The primary cause of these difficulties is that designers are required to select one
body shape when
mass-manufacturing clothing, but clothing designed for one
body shape will never fit or flatter other shapes.
As a result, most clothing only fits or looks good on a small percentage of consumers.
A secondary issue within fit is significant inconsistencies between, or even within, brands, which creates additional difficulties both online and off-line, and is a significant contributor to the
high rate of online apparel returns.
While the gap between consumers' needs and the products available is most noticeable with regards to flatter and fit, retailers and manufacturers have lacked the necessary tools to determine customers' preferences and needs in most areas.
Retailers have therefore been limited to analyzing past sales, however apparel has multiple qualitative features, and assumptions based upon past sales can be very misleading without understanding which features led to a purchase.
This has been attributed to our limited understanding of the brain's
neurophysiology and cognitive functions, as well as AI's difficulty dealing with Commonsense Knowledge.
Recommending personally relevant products is substantially more challenging than the problem solving typically done by expert systems because the logic and decision-making which experts apply to assess customers and products and make recommendations is far more complex, and much of it is made non-consciously and sub-symbolically.
Apparel recommendations are significantly more complex than other product categories because there are substantially more attributes to consider, as well as a far greater number of key criteria and types of variables.
In addition, while there are a great number of expert rules in the public domain which are used by stylists to recommend product and / or product combinations, a large percentage of the reasoning and decision-making is done non-consciously and sub-symbolically, and the rules governing those processes have not been compiled or even articulated.
Moreover, apparel recommendations are typically considered more of an art than a science—relying to a great extent on an expert's natural talent, sense of style and intuition—and has therefore been considered to be beyond the capability of existing methods and technologies.
Furthermore, even though many of the rules are well-known, they have proven to be too numerous and fragmented for companies to successfully develop accurate recommendation technology using existing methodologies.

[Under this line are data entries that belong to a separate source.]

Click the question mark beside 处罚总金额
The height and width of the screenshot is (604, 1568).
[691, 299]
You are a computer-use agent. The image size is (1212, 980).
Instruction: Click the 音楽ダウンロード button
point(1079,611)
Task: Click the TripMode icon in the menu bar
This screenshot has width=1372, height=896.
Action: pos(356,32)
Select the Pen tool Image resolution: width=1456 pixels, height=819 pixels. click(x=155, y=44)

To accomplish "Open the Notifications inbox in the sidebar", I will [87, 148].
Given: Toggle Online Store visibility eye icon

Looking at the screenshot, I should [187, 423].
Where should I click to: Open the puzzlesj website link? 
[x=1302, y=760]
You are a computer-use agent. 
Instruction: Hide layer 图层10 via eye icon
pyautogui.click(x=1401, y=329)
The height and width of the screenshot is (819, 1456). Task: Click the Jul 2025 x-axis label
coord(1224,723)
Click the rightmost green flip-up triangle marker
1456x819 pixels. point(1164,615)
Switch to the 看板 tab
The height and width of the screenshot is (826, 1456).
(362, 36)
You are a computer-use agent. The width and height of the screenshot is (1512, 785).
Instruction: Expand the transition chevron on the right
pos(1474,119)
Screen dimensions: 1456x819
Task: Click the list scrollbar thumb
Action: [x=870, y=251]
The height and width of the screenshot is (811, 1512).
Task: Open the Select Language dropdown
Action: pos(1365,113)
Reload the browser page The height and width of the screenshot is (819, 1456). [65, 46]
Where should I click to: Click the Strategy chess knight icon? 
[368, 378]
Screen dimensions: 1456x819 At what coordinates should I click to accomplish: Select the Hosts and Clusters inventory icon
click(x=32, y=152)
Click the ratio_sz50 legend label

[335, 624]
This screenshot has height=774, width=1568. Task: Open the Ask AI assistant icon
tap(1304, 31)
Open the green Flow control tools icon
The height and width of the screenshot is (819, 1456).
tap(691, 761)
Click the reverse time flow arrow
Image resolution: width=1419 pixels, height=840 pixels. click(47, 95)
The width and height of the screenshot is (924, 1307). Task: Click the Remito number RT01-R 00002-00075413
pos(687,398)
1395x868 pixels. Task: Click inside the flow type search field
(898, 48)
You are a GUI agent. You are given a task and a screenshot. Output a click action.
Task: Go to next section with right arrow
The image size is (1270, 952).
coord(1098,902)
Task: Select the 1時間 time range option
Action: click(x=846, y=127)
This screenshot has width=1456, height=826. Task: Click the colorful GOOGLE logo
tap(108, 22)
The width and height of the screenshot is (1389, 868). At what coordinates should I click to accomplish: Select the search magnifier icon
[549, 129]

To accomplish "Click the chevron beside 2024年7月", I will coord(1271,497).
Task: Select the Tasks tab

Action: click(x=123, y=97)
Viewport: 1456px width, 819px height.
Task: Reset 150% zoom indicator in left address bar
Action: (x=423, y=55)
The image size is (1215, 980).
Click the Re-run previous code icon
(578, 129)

There are no accurate and scalable solutions for recommending clothing that flatter, fit and / or match taste or lifestyle needs; and none considers all of the key
decision making factors.
In addition, there aren't any accurate or comprehensive cross-selling and targeted marketing solutions for apparel.
Finally, existing apparel recommendation technologies do not obtain and / or utilize an accurate and comprehensive understanding of the customer's attributes, needs and preferences, and there are no scalable solutions that develop an accurate and comprehensive understanding of the products' attributes.